Abstract

Our approach to treating a patient with a vein of Galen aneurysm is, of course, influenced greatly by the age of the patient, the clinical symptoms, and the angiographic architecture of the malformation. Therapeutic options are primarily based on whether a true AVM is present or if the malformation represents an arteriovenous fistula involving the vein of Galen. Arterial endovascular approaches, microneurosurgery, and/or radiosurgery are preferred for management of the former; the transvenous endovascular approach has become the cornerstone of treatment in the latter. The most critical group, however, is the neonates in extreme cardiovascular distress. In this case our therapeutic intervention is initially endovascular from the venous side, either transfemoral or transtorcular.
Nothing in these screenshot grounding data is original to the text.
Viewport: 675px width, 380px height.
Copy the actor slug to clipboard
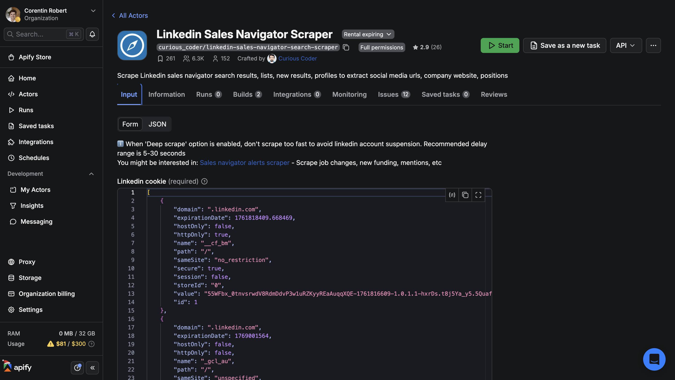pos(346,47)
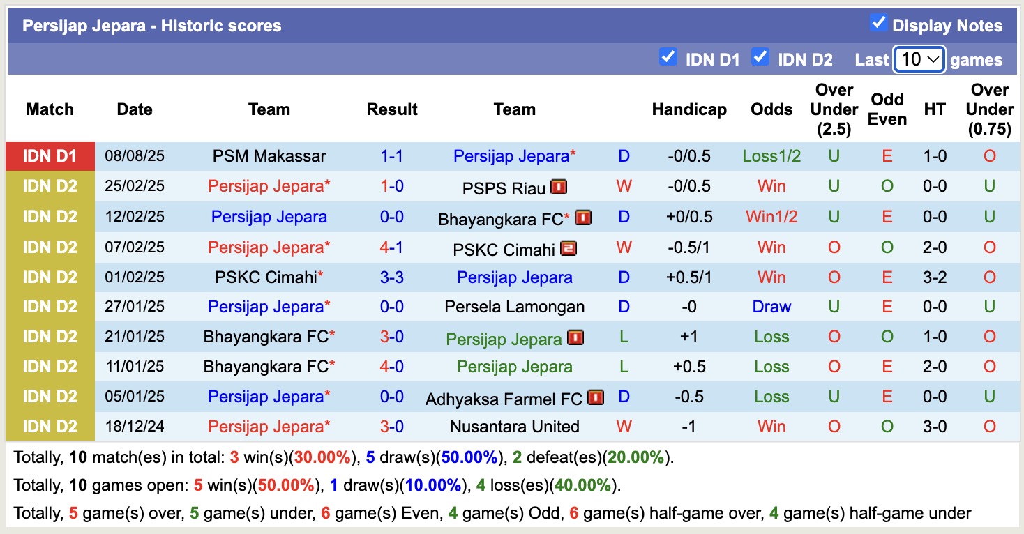
Task: Open the Nusantara United team link
Action: 515,427
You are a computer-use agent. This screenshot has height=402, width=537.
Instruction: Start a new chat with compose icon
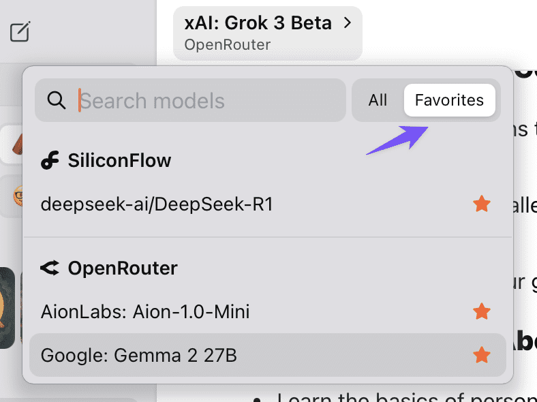[20, 31]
The immediate goal is to increase resistance to right ventricular output. Advantages of this approach over a transarterial approach include a shorter anesthesia time, minimal fluid and/or contrast administration, and creation of a wire "basket" or "bird's nest" on the venous side that helps prevent emboli that may be deposited on the arterial side in subsequent embolizations from passing through the malformation. The transvenous approach can be easily repeated multiple times and may be supplemented by transarterial embolizations. Endovascular coils have been the mainstay for such venous embolizations. The end point of treatment is not complete occlusion of the fistula but improvement in cardiac function. Often, more than one stage is required to reach our goal. The results in recent years have been encouraging and are to a large degree attributable to the advances in endovascular approaches. With future improved tools for diagnosis and treatment, perhaps the prognosis for this difficult malady also will continue to improve.